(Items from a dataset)
☆ ☆ ☆ ☆ ☆ ☆ ☆
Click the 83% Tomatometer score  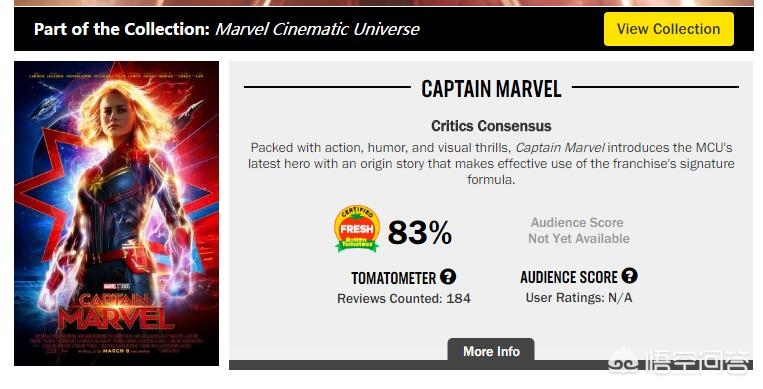pos(419,233)
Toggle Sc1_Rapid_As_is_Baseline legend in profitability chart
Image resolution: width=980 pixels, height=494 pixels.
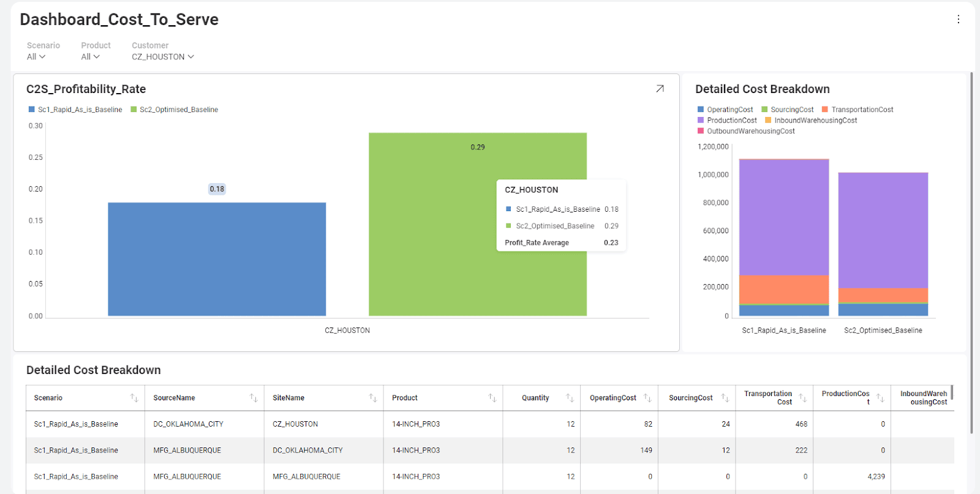coord(75,110)
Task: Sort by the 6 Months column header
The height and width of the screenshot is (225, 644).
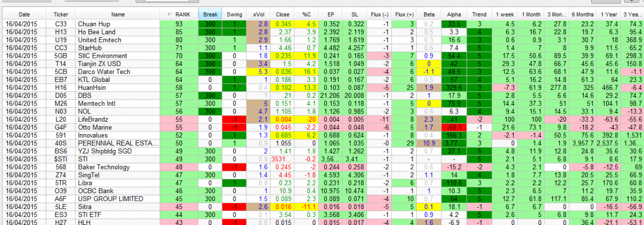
☆ ☆ ☆ ☆ ☆ ☆ ☆
Repeat exactly the lines from the one containing "Toggle Sc1_Rapid_As_is_Baseline legend" to the last line of the records above, including both, and leave out any pictures.

Toggle Sc1_Rapid_As_is_Baseline legend in profitability chart
Image resolution: width=980 pixels, height=494 pixels.
coord(75,110)
Task: Sort by the 6 Months column header
The height and width of the screenshot is (225, 644).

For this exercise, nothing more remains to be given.